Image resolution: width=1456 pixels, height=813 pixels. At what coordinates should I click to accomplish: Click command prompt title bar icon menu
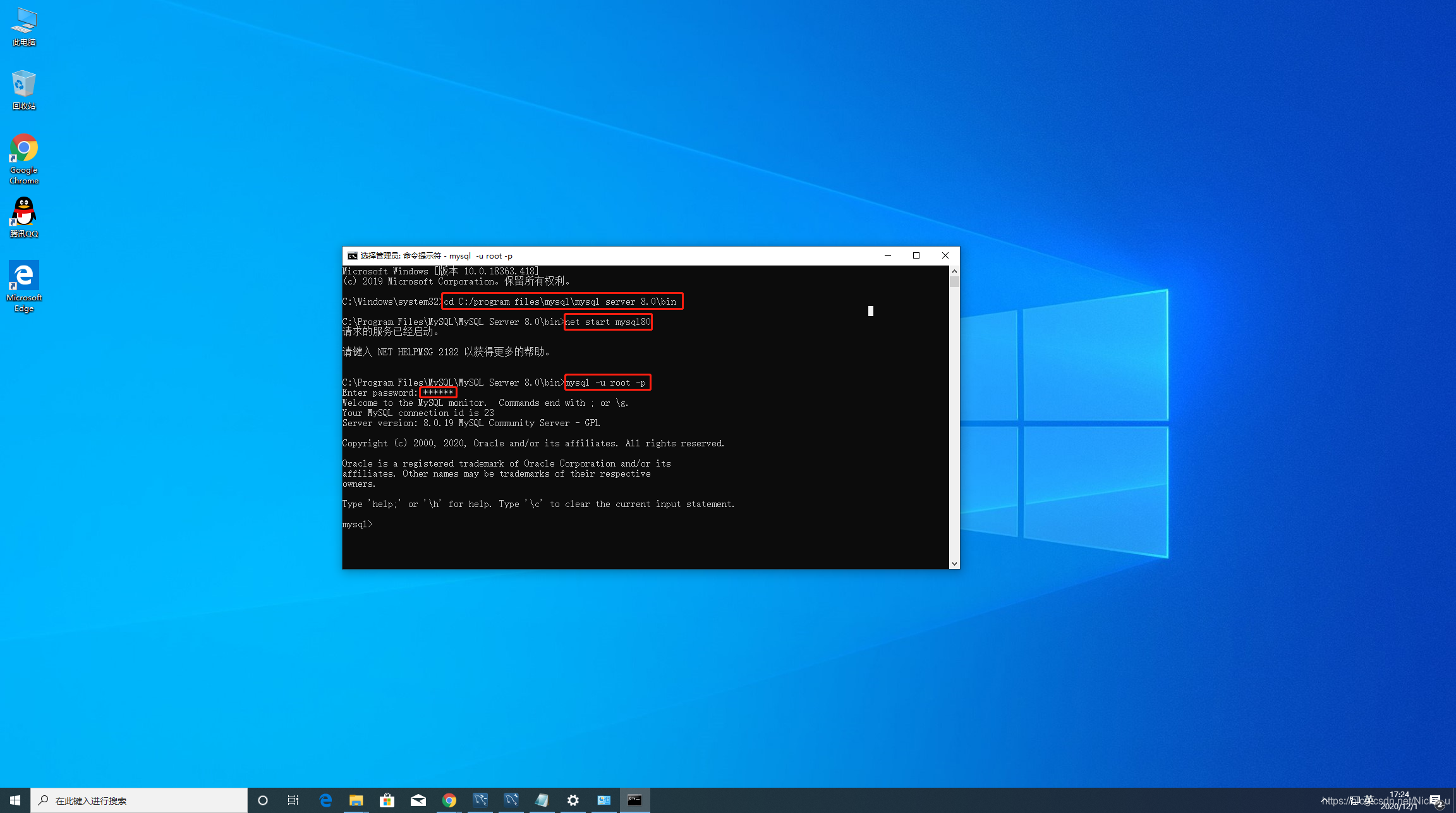click(x=352, y=256)
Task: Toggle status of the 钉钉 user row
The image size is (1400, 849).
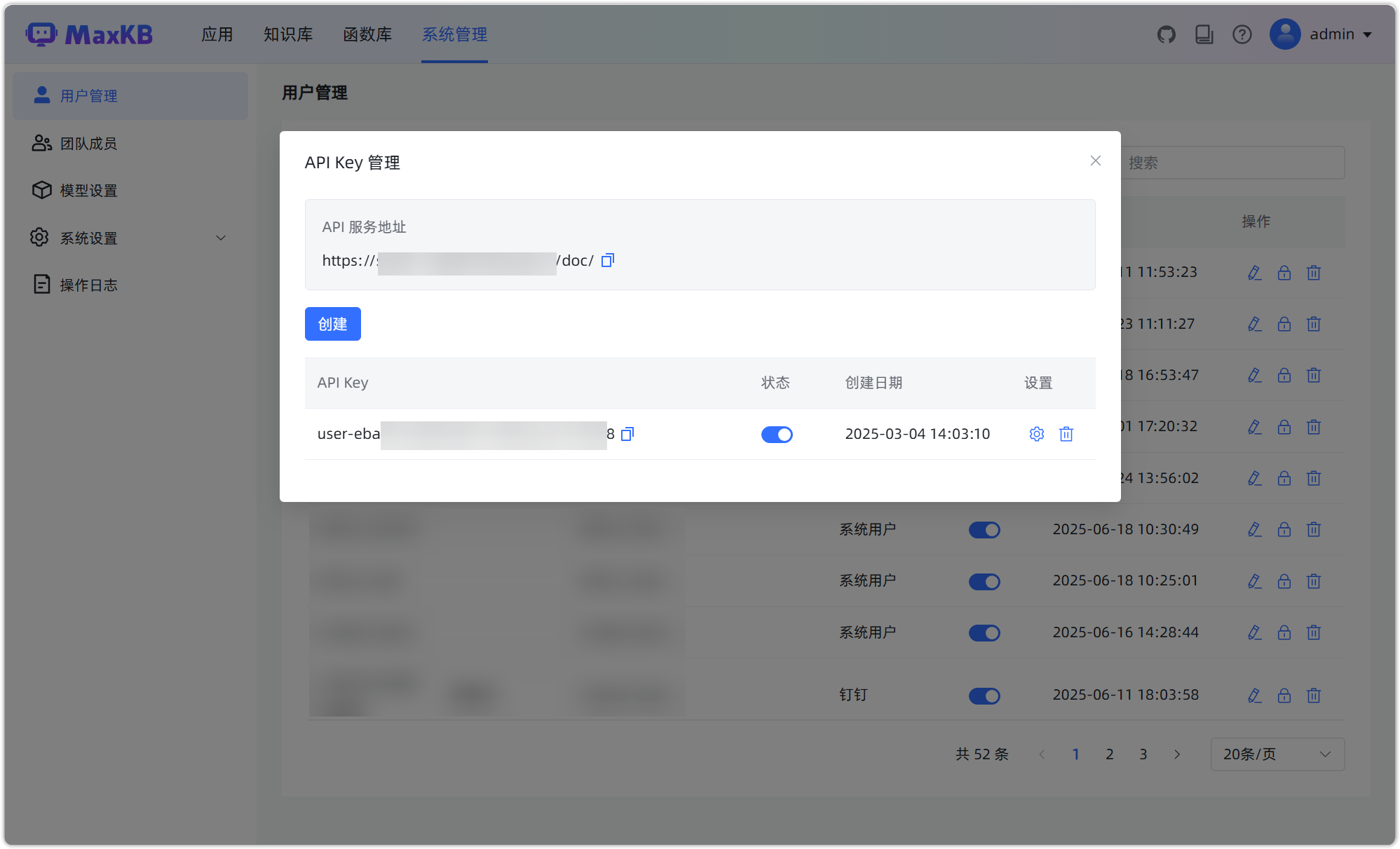Action: pos(984,695)
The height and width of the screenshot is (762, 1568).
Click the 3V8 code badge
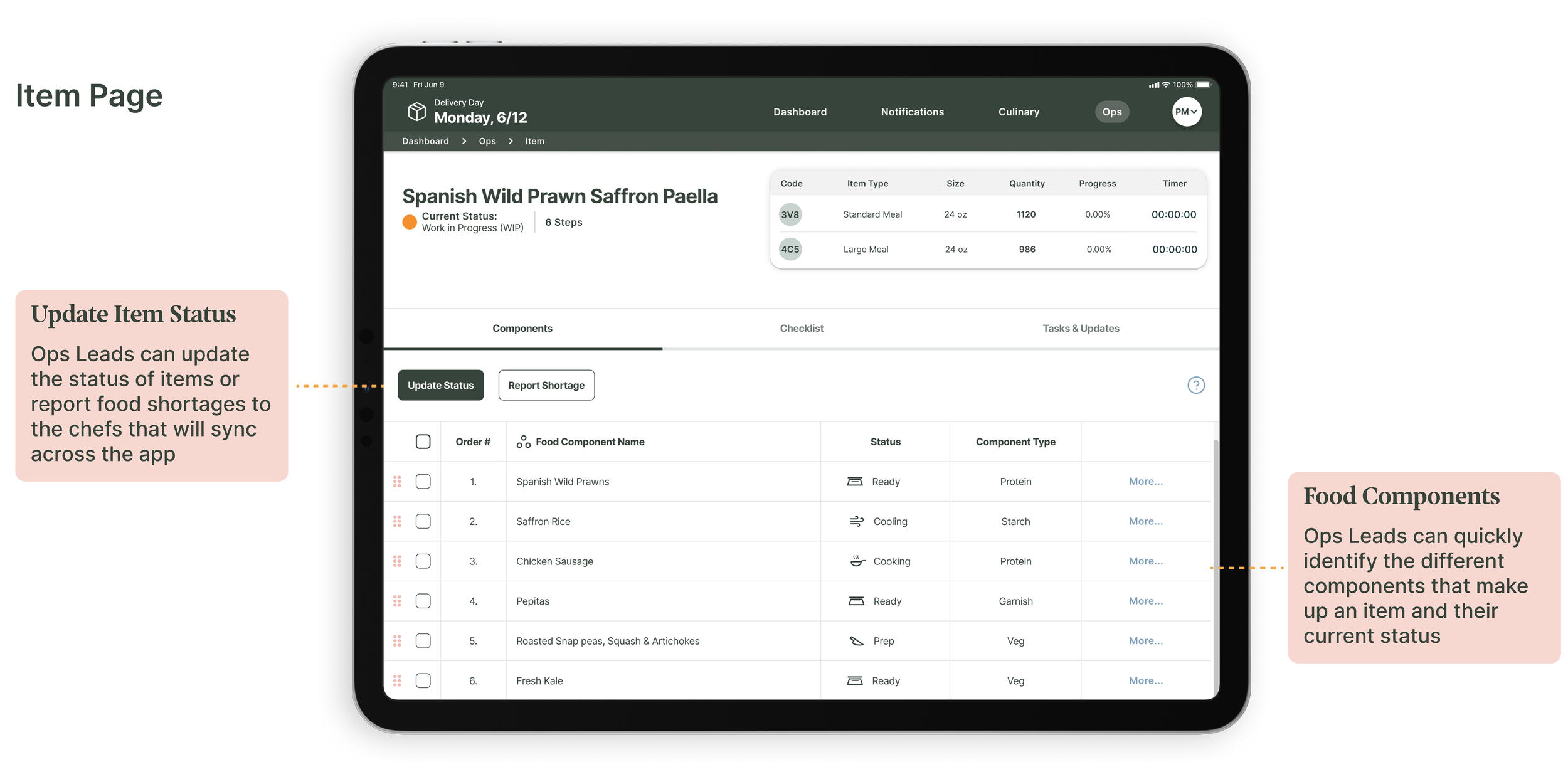click(790, 214)
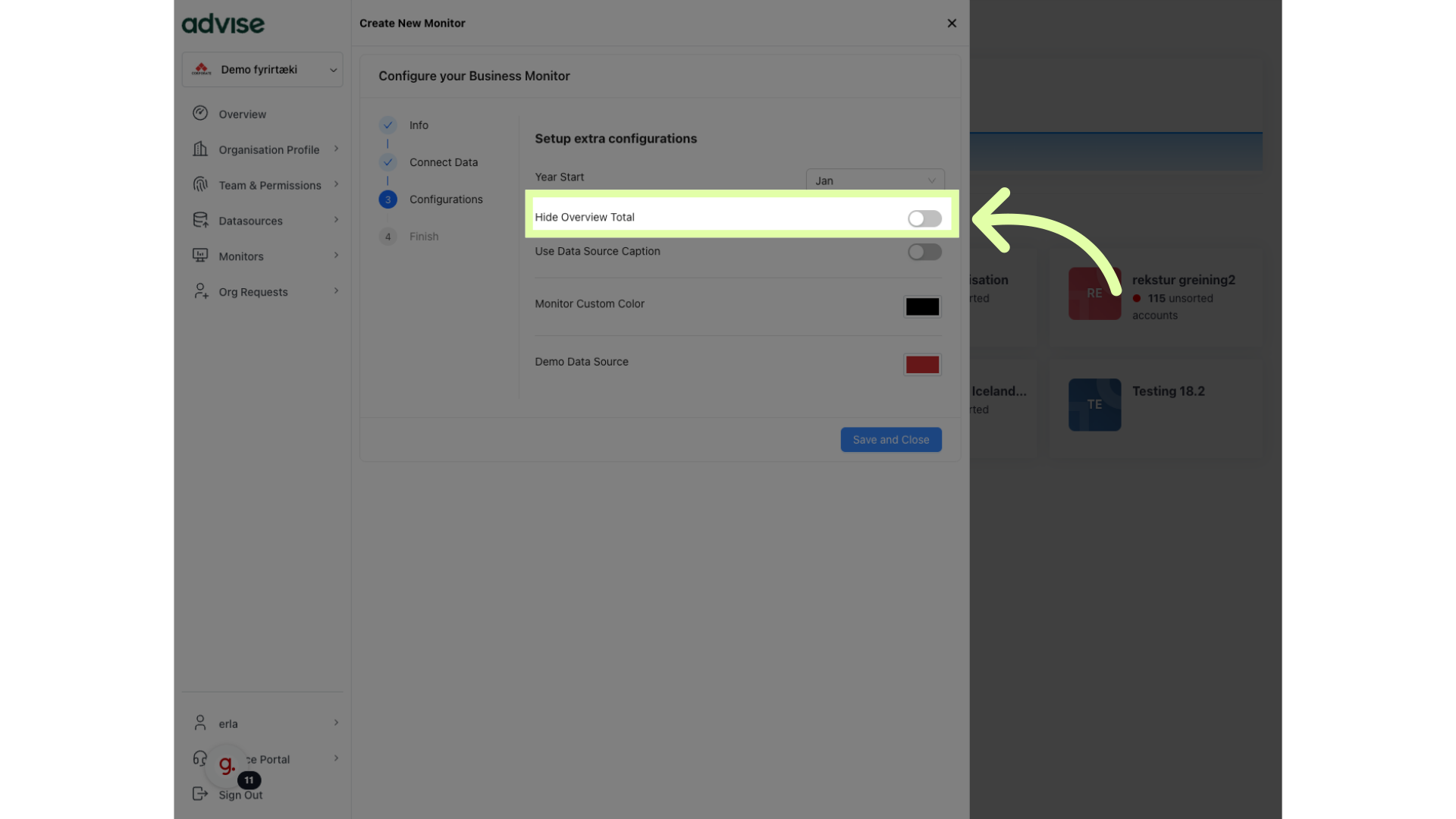Screen dimensions: 1456x819
Task: Select the Info step link
Action: 419,124
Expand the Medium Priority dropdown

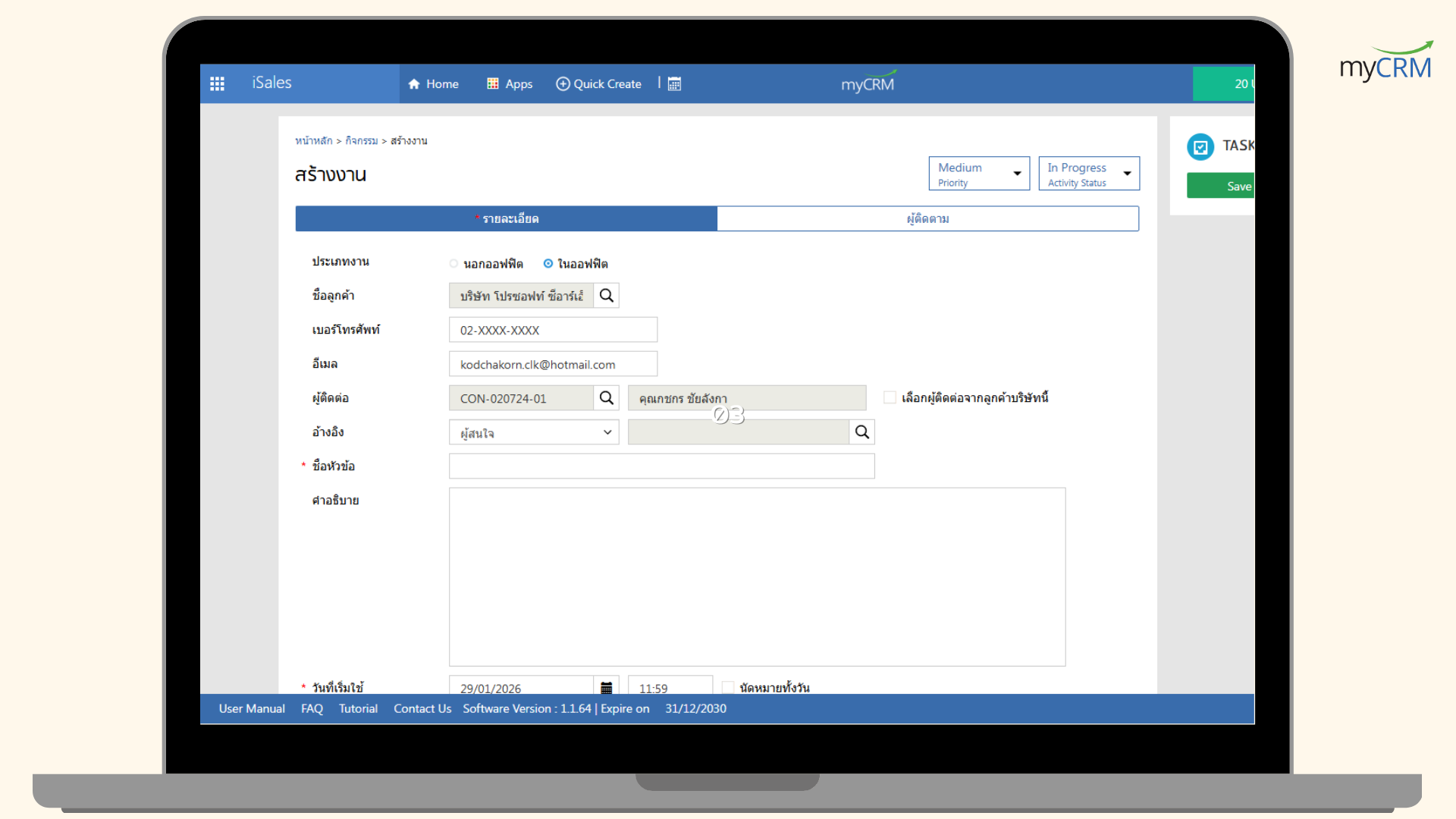coord(978,174)
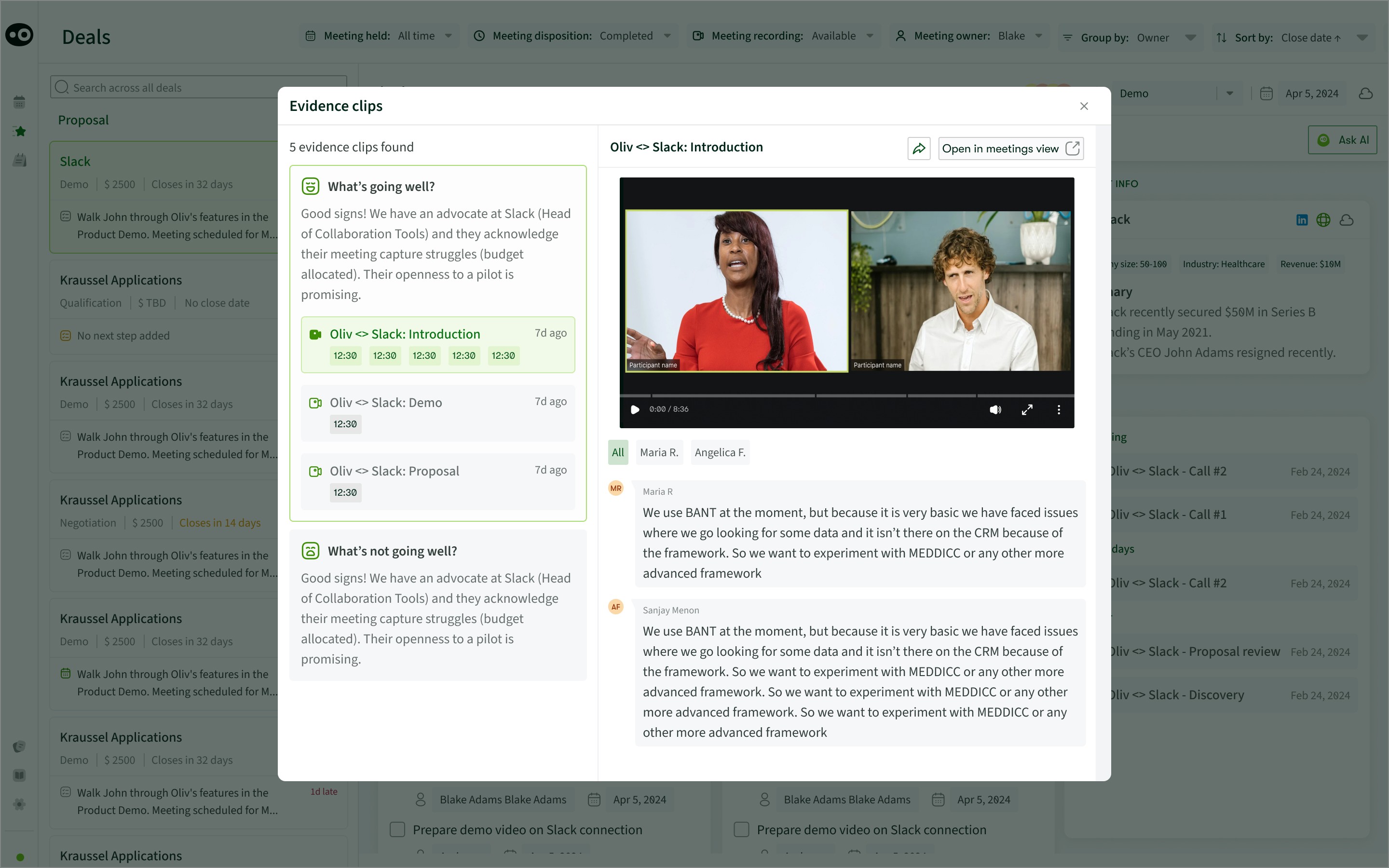
Task: Expand video to fullscreen
Action: click(1027, 409)
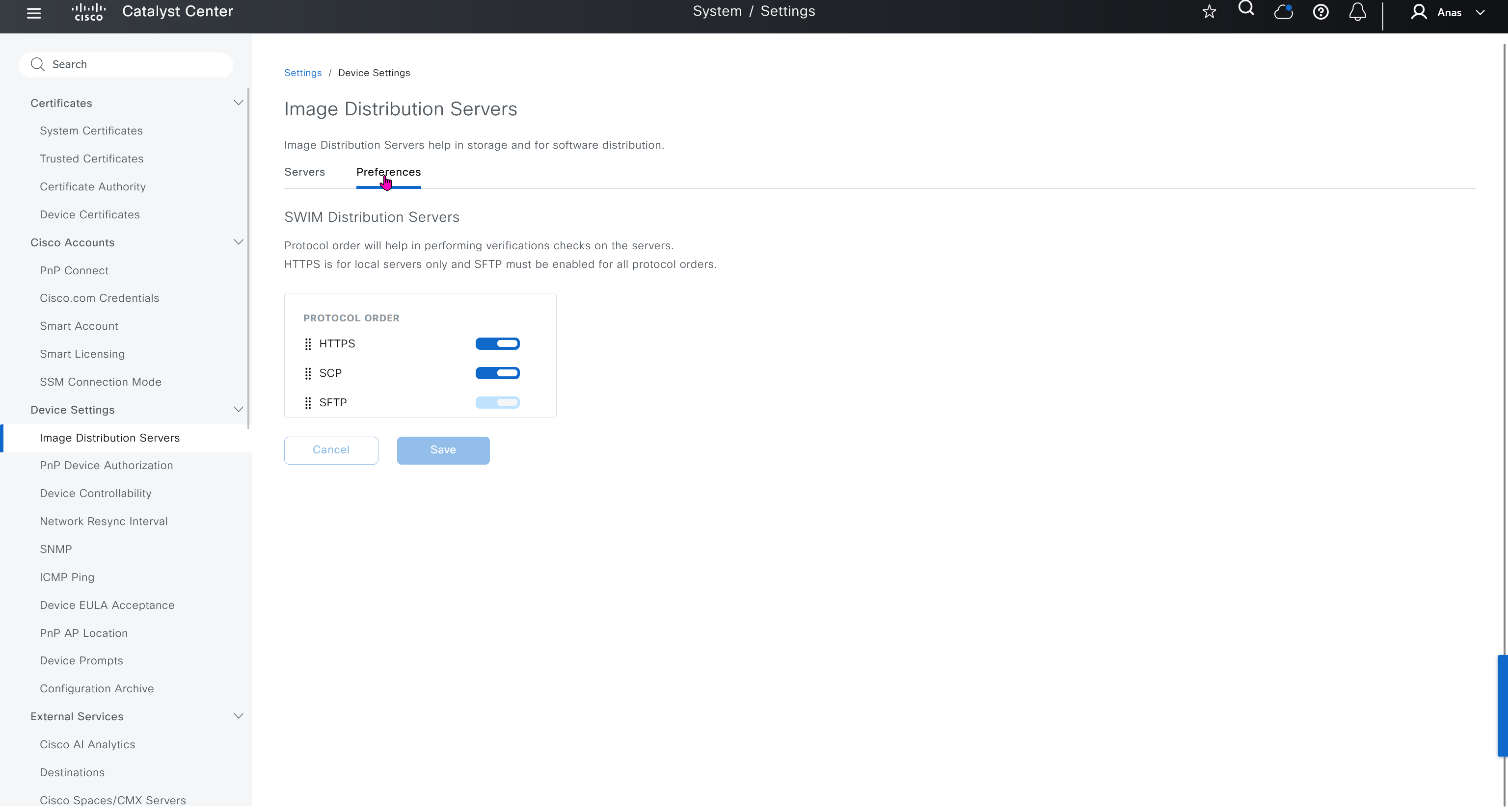Click the HTTPS drag handle icon
The height and width of the screenshot is (812, 1508).
[x=308, y=344]
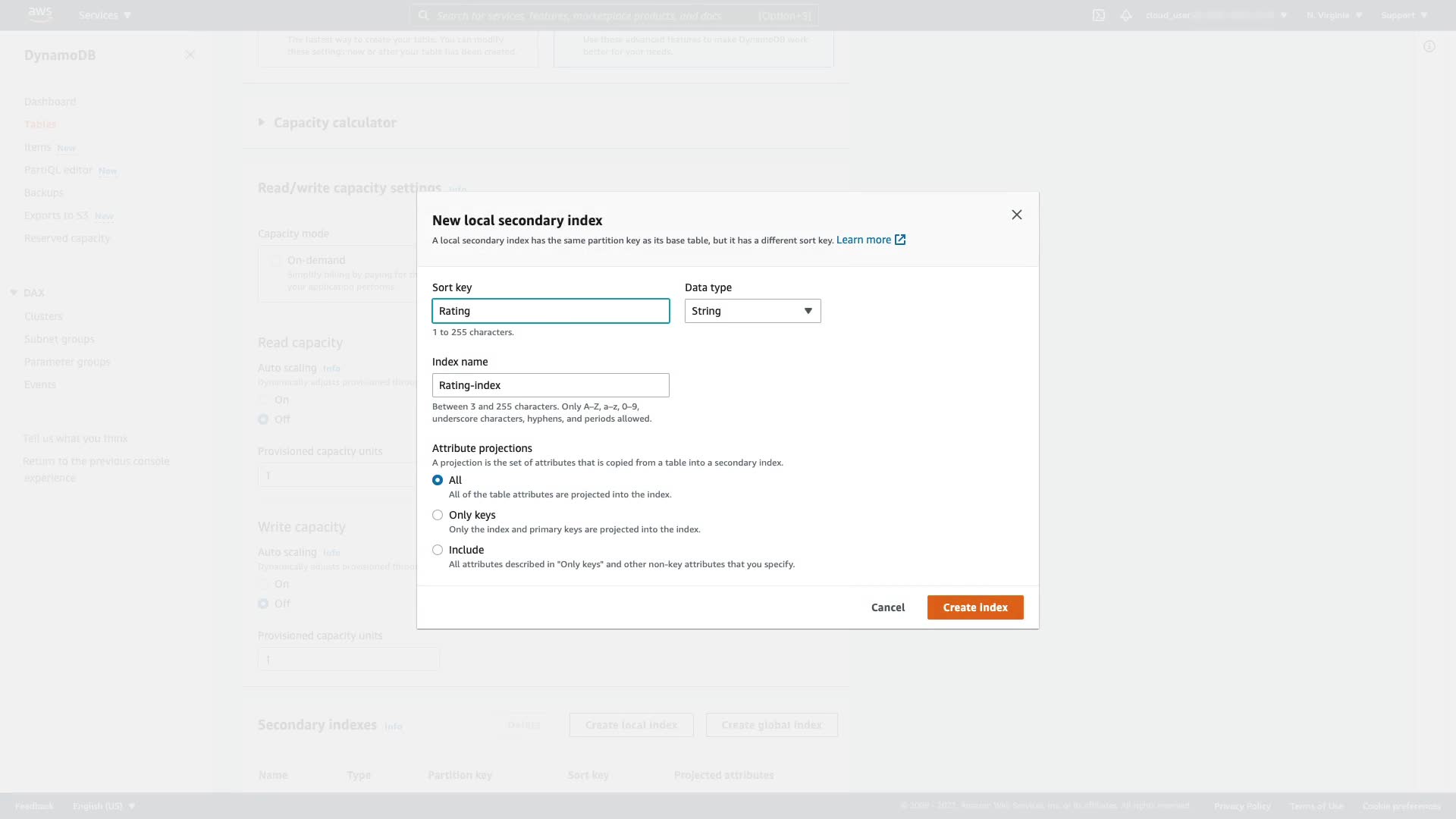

##############################

■ **WORK INSTRUCTION**
Give again exactly the lines from the one that contains "Click the 3V8 code badge" through the end of the material, both ends included, omitting the pictures.

■ **RESPONSE TO THE EXERCISE**
Click the 3V8 code badge
click(790, 214)
Screen dimensions: 1456x819
Task: Select the Info step link
Action: 419,124
Expand the Medium Priority dropdown

coord(978,174)
Task: Expand video to fullscreen
Action: click(1027, 409)
Click the HTTPS drag handle icon
The height and width of the screenshot is (812, 1508).
[x=308, y=344]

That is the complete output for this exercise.